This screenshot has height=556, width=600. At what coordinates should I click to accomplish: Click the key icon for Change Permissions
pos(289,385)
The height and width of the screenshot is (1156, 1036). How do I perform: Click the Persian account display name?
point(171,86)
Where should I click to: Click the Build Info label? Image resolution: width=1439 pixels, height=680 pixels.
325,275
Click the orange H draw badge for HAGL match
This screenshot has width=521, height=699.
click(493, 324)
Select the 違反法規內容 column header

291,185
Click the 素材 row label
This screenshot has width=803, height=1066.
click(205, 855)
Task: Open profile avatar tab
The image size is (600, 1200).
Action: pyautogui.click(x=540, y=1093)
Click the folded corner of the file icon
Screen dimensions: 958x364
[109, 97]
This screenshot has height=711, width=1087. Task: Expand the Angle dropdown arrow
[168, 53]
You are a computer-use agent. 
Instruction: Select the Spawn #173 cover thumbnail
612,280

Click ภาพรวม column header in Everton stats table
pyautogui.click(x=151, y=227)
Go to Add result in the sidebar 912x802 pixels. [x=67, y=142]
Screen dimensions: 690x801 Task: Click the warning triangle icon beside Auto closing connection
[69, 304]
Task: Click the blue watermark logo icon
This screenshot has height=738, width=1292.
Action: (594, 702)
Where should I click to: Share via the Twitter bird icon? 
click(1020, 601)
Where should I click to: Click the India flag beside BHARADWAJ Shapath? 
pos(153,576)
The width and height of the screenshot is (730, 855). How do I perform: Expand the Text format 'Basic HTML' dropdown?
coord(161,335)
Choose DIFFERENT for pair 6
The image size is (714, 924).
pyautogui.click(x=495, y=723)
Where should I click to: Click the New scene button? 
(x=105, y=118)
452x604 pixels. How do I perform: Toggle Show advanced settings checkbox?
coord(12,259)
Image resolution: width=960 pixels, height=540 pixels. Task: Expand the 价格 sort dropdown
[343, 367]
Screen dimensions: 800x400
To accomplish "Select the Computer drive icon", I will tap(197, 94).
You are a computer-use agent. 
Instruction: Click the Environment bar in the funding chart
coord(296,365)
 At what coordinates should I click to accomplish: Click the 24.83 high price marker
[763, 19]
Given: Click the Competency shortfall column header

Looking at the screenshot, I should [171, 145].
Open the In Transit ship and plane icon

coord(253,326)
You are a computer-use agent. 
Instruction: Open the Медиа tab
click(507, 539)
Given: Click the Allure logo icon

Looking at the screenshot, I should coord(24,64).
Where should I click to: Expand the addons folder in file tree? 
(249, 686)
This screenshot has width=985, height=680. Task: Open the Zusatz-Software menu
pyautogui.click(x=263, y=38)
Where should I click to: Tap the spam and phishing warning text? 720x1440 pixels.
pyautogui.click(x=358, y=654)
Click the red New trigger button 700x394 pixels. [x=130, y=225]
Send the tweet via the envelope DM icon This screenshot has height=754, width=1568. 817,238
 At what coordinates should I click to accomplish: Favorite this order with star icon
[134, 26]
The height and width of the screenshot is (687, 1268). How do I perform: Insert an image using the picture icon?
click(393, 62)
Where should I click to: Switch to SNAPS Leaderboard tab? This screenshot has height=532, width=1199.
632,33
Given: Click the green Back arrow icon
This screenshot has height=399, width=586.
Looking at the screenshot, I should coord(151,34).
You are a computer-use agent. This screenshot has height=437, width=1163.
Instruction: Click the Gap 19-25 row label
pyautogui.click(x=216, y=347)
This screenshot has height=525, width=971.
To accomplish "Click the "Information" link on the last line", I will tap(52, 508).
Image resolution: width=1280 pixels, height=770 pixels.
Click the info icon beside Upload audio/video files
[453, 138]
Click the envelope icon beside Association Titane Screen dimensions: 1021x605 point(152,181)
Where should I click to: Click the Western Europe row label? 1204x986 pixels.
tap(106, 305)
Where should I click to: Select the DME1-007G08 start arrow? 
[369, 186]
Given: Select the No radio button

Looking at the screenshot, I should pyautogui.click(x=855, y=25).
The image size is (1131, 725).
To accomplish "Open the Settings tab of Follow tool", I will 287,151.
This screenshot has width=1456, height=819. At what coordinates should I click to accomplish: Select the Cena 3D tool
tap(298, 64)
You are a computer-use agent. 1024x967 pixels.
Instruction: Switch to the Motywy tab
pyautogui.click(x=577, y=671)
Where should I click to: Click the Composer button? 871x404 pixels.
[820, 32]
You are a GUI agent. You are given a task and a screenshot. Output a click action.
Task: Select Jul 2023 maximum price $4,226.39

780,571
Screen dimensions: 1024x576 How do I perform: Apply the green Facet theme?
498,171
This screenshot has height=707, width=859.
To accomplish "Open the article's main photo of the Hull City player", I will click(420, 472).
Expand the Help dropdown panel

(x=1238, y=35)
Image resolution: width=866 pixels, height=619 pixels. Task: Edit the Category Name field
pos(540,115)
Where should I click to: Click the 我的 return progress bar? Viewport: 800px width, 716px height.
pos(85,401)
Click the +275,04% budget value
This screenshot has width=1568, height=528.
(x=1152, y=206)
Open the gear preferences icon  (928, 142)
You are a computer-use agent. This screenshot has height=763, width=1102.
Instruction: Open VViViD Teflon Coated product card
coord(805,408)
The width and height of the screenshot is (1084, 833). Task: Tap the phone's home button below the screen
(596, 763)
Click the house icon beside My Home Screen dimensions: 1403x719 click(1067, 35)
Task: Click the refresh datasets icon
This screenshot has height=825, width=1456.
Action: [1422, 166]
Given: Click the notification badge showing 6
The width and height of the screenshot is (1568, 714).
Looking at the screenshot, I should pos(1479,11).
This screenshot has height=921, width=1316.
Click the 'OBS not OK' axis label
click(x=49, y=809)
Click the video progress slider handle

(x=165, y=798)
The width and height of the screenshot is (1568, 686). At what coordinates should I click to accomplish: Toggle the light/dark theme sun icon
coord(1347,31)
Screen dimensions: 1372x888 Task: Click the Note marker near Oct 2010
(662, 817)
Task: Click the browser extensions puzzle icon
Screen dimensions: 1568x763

> **TASK DESCRIPTION**
Copy out each line of the data containing the string "badge".

> **SOLUTION FOR THIS PROBLEM**
Click the orange H draw badge for HAGL match
Given: Click the notification badge showing 6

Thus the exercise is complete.